What a world, what a world!


At the climax of the movie, we barely notice her cry of desperation, so relieved are we at the victory of her adversary, the young heroine, Dorothy. Just a moment before, Dorothy and her friends were surrounded by armed guards and heard the sentence of execution one by one, with the last to die witnessing the torturous end of each of the others. There seemed no way of escape, but, as the Wicked Witch of the West lit her broom to ignite and incinerate the Scarecrow, Dorothy’s quick but misaimed response with a pail of water melted the witch into a steaming puddle. Our heroes’ danger is mitigated, the long-abused guards are grateful, and we can breathe calmly again.

     But if we listen carefully, we also witness the witch’s heart-wrenching and profound cry of distress. As she disintegrates, she laments, “Oh, what a world! What a world!” She has lived her entire life relying on her evil power to provide sustenance and meaning, but in an instant, that power is unmasked as empty impotence in the face of the goodness of a child. Her whole purpose in life is exposed as emptiness: “Who would have thought a good little girl like you could destroy my beautiful wickedness?” This cry is an expression of profound suffering, of pain at the deepest level of existence. Her wickedness, her meaning, her spirituality if you will, cannot be reconciled with the fact of her imminent demise, and with the actuality of how it came about. All she has believed, everything she based her life on, crumbles as she faces the ultimate reality.

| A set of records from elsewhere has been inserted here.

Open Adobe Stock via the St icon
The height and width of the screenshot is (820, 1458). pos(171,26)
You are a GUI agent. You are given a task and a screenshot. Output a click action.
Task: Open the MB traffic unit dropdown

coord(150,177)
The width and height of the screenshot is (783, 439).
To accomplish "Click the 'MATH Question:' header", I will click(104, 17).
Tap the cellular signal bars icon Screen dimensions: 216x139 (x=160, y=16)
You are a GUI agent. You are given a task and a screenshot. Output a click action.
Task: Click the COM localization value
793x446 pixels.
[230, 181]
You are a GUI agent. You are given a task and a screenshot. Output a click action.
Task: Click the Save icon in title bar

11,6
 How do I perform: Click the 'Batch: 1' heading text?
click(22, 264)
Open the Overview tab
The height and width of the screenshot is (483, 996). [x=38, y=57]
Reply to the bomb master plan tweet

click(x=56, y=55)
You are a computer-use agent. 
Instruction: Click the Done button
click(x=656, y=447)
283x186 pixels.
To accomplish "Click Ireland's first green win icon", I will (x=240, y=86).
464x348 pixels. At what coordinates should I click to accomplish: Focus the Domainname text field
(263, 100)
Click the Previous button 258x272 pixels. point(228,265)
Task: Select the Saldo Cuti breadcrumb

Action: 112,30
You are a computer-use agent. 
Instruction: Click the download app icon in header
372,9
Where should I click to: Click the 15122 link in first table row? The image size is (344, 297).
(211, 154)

     My friend, hospice chaplain extraordinaire, Rev. Chuck Behrens says that, at its core, most of the spiritual pain, the existential distress that people suffer from at the end of their lives, is caused by conflict between what the person believes and what they know. Sometimes this is between our near-universal human attitude, the lived belief that tomorrow will come and will be sufficient for accomplishing life tasks like mending relationships, and the medical information that time is short and tomorrow is uncertain at best. At other times, the issue is suddenly recognizing the that a superficially adhered-to religious belief system of a lifetimes is inadequate or poorly suited to handle the profound questions posed when death looks us in the eye. This conflict often causes anger, sadness, and regret, but the near-universal emotion is fear, often accompanied by profound loneliness.

     When a person learns of a terminal diagnosis, their impending demise becomes a prominent if not the primary part of their identity, an identity that is novel and foreign to their previous self-image. Denial, rebellion, anger, and fear are normal defense mechanisms here, but if time is very short, if they are actively melting like the witch, these increase rather than alleviate the suffering. Unfortunately, our societal approach to the dying, our death-defying attitude means that many of these people feel that they must work this through themselves, as the world around them goes on as usual, as if the earthquake they feel is theirs alone.

     The point here depends on who we are in the story. Today, I will take on the easy one: the liquefying witch could have found peace at the end of her life if she had been able to take the next step beyond her admission of defeat and failure and look for forgiveness and reconciliation. But with only about 27 seconds of run time between the water splash and her dissolution, that is hardly possible.

     It is more than likely that each of us today has more than 27 seconds to live, so we have the opportunity to decrease the likelihood of spiritual suffering when we come to the end of our lives. This starts with honesty, with recognizing that death will come for us, with noticing how that fact makes us feel, what it urges us to do, and then doing just that.